Competent authorities

Validity of the EU Blue Card

The EU Blue Card is a temporary residence permit that is issued for a period of four years as a matter of principle. If the duration of the employment contract is shorter than four years, the EU Blue Card is issued for the duration of the employment contract, plus three months. It can be extended if the requirements are met. A permit from the competent immigration authority is required for any change of job within the first two years of employment. The conditions for granting the Blue Card will then be re-examined.

If you live outside the EU, you will generally require a visa for the purpose of gainful employment which will be issued by the competent German diplomatic mission. You can enter Germany on this visa. Prior to expiry of the visa, you must subsequently apply to the local immigration authority for the EU Blue Card.

The following exceptions apply:

  • Nationals of Australia, Canada, Israel, Japan, the Republic of Korea, New Zealand or the United States of America may enter Germany without requiring a visa, and must subsequently apply for the EU Blue Card within three months, and before taking up employment.
  • Individuals who have held an EU Blue Card in another EU Member State for at least 18 months may enter Germany without requiring a visa and take up employment matching their qualification. They then only have to apply for an EU Blue Card in Germany within one month of entering the country, but before taking up employment.
  • Individuals who are already living in Germany and hold another residence title may file an application for the EU Blue Card with the immigration authority competent for their place of residence.

Benefits of the residence title

Good to know!

An EU Blue Card can be applied for in all EU Member States apart from Denmark, Ireland and the United Kingdom. Slight differences apply with regard to the conditions, such as the amount of the gross annual salary.

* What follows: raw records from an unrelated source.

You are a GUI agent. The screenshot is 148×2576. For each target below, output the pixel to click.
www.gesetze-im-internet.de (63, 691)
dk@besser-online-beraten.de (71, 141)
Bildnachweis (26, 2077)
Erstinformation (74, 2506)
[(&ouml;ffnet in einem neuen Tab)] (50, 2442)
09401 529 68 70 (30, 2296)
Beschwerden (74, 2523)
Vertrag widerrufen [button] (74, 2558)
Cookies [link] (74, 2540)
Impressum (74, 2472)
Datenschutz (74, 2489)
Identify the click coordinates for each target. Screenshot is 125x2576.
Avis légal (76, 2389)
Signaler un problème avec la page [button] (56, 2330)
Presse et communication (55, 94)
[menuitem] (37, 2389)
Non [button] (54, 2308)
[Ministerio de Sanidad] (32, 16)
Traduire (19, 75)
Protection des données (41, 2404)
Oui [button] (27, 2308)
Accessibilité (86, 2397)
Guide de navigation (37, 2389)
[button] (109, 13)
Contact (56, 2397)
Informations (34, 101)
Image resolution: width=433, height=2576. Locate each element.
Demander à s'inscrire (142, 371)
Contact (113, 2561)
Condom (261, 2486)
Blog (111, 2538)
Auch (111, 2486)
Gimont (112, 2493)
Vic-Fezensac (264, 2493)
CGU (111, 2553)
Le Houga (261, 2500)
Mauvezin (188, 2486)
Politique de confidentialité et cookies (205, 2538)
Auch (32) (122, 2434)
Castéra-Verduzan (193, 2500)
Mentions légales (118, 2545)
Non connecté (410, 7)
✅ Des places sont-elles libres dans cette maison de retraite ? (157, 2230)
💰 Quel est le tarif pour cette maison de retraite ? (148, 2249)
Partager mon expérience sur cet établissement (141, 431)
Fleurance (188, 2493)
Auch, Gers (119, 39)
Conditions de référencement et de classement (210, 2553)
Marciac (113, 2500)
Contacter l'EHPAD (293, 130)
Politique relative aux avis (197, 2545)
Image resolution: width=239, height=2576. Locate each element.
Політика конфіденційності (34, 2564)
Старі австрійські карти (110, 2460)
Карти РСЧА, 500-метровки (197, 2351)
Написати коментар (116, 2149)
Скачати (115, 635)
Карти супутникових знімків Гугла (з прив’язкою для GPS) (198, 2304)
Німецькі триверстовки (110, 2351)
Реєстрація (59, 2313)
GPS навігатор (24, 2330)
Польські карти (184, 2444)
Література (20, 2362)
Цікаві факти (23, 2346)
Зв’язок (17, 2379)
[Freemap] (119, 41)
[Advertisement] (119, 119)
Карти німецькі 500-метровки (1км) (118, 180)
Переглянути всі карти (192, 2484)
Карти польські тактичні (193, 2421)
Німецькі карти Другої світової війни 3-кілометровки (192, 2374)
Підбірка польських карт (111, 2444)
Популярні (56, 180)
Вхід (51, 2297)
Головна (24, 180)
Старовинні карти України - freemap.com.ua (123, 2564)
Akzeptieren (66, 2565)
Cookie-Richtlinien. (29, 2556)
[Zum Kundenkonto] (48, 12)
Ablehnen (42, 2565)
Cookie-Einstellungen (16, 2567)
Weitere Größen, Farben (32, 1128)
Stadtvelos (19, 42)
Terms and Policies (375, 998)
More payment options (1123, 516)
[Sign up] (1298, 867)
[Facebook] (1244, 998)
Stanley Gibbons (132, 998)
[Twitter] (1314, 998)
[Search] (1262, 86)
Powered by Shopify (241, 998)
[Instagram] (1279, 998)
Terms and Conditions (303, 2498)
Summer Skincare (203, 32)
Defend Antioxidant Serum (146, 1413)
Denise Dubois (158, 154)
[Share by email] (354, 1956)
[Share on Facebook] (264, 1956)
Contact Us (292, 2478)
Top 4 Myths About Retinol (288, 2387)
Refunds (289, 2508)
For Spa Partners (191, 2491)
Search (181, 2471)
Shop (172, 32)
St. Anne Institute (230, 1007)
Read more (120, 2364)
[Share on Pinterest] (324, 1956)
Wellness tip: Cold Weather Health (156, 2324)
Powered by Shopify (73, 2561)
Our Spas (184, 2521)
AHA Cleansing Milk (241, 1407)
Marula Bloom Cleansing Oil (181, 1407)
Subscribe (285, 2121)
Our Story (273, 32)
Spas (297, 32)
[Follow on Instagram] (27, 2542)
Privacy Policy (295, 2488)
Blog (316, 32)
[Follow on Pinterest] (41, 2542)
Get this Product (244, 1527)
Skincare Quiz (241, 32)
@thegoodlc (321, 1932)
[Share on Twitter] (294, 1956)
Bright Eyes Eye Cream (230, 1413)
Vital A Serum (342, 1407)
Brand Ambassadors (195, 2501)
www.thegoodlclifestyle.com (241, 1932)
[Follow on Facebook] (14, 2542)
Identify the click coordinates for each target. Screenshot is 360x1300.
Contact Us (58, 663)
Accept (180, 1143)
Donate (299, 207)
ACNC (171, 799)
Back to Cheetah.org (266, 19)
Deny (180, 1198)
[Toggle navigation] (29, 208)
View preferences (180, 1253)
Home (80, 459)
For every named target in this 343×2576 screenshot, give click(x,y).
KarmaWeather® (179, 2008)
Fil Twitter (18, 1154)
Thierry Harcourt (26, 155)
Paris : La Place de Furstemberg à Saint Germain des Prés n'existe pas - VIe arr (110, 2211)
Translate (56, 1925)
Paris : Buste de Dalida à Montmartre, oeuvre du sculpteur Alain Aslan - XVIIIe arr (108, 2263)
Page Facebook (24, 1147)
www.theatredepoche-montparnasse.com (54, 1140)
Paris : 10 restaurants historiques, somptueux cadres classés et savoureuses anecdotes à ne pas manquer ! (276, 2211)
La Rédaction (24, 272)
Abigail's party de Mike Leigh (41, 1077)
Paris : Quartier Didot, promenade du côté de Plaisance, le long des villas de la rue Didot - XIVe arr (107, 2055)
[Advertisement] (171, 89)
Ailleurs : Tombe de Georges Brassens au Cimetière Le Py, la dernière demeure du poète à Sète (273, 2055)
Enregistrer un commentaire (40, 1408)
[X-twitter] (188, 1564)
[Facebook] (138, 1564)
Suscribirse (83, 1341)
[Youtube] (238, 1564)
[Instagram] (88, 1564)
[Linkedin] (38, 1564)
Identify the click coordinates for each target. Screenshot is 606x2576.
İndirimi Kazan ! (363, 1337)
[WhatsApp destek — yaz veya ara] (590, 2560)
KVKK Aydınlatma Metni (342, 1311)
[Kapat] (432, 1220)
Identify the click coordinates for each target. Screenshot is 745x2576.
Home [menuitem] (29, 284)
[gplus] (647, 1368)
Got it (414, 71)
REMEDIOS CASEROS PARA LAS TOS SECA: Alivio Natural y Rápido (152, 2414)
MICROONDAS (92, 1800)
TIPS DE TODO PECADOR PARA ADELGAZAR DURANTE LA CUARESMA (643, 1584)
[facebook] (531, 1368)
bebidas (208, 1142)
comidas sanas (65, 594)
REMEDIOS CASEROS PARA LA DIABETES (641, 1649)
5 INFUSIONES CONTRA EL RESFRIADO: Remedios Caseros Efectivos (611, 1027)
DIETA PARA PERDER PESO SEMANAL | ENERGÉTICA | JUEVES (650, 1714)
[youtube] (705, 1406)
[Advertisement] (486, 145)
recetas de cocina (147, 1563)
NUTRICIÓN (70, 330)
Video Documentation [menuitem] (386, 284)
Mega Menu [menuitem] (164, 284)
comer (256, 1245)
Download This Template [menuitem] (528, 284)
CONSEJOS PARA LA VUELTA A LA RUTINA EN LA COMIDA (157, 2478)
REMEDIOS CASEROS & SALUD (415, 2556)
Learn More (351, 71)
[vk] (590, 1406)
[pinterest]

  • There is a legal entitlement to an EU Blue Card if the conditions are met.
  • Relaxation of the conditions for family reunification: Your family members enjoy less stringent conditions pertaining to family reunification. Spouses are entitled to issuance of a residence title without requiring a knowledge of German, for example, and are granted immediate and unlimited permission to take up employment.
  • Faster acquisition of a settlement permit: Holders of an EU Blue Card will receive a settlement permit after 33 months in Germany if they have been in highly-qualified employment and paid contributions into a pension fund during this period, and are able to make themselves understood in German on a basic level. The qualification period is shortened to 21 months for persons with an adequate knowledge of German (level B1).